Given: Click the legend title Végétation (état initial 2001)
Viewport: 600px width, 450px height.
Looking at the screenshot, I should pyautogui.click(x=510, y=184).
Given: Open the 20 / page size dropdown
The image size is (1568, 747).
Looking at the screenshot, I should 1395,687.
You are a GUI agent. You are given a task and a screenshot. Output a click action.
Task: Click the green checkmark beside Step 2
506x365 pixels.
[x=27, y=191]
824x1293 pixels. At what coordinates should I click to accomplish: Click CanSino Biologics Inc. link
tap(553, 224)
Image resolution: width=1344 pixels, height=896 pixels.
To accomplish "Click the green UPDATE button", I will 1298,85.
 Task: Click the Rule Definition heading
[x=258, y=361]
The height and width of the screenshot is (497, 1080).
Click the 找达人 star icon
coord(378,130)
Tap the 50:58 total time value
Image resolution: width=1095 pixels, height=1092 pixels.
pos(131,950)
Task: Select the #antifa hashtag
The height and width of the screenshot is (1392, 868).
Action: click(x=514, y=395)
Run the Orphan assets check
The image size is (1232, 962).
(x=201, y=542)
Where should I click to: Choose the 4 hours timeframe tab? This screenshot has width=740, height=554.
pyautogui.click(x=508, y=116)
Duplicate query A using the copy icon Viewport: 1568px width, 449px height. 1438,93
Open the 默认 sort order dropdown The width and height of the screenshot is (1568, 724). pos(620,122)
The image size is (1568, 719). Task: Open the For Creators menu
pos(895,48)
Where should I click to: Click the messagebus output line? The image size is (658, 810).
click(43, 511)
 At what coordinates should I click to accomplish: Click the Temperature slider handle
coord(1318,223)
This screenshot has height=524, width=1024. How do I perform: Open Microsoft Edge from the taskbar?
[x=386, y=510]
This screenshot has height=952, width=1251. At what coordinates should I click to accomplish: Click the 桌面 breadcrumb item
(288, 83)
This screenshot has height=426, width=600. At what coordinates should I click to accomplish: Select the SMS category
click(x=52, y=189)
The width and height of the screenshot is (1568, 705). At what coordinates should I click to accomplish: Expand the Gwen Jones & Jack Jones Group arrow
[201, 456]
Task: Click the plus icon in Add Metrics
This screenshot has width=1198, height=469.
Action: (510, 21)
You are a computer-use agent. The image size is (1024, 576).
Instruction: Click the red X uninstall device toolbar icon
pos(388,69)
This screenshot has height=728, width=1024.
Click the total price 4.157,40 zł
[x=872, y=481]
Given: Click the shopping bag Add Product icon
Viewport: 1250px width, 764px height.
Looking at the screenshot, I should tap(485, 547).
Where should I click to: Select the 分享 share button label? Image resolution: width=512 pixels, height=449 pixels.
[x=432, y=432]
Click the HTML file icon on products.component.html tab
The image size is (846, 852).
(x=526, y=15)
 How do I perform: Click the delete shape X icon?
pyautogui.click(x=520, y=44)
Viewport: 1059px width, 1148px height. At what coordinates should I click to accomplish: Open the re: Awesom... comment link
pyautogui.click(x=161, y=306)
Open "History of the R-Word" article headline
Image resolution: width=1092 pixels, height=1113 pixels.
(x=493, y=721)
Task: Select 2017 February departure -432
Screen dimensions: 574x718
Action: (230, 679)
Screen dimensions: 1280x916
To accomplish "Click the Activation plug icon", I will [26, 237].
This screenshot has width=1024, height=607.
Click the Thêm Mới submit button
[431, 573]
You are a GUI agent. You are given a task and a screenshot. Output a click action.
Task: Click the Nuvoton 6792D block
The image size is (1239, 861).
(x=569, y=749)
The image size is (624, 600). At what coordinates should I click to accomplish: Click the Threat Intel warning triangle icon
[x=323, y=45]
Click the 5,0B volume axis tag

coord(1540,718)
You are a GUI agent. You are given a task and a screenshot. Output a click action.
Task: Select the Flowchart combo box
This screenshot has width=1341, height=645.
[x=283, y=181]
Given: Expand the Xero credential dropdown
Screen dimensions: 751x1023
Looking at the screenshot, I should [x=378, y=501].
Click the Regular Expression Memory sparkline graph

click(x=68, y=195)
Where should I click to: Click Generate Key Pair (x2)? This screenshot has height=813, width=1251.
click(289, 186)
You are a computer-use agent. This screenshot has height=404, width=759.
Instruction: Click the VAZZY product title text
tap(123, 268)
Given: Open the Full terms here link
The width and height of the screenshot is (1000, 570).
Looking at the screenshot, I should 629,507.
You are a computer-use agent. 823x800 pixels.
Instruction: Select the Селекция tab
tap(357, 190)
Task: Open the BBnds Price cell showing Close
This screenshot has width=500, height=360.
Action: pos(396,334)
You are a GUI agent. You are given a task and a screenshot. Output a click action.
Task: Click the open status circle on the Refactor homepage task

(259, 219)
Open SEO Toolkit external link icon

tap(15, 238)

○ ○ ○ ○

- WHAT IS ASKED
Could you switch "Screen dimensions" to "Screen size" in the lines from the line with "Click the HTML" up to and including the line with "coord(1540,718)", keeping everything else as it is, and return only those lines?

- RESPONSE
Click the HTML file icon on products.component.html tab
The image size is (846, 852).
(x=526, y=15)
 How do I perform: Click the delete shape X icon?
pyautogui.click(x=520, y=44)
Viewport: 1059px width, 1148px height. At what coordinates should I click to accomplish: Open the re: Awesom... comment link
pyautogui.click(x=161, y=306)
Open "History of the R-Word" article headline
Image resolution: width=1092 pixels, height=1113 pixels.
(x=493, y=721)
Task: Select 2017 February departure -432
Screen size: 574x718
Action: (230, 679)
Screen size: 1280x916
To accomplish "Click the Activation plug icon", I will [26, 237].
This screenshot has width=1024, height=607.
Click the Thêm Mới submit button
[431, 573]
You are a GUI agent. You are given a task and a screenshot. Output a click action.
Task: Click the Nuvoton 6792D block
The image size is (1239, 861).
(x=569, y=749)
The image size is (624, 600). At what coordinates should I click to accomplish: Click the Threat Intel warning triangle icon
[x=323, y=45]
Click the 5,0B volume axis tag

coord(1540,718)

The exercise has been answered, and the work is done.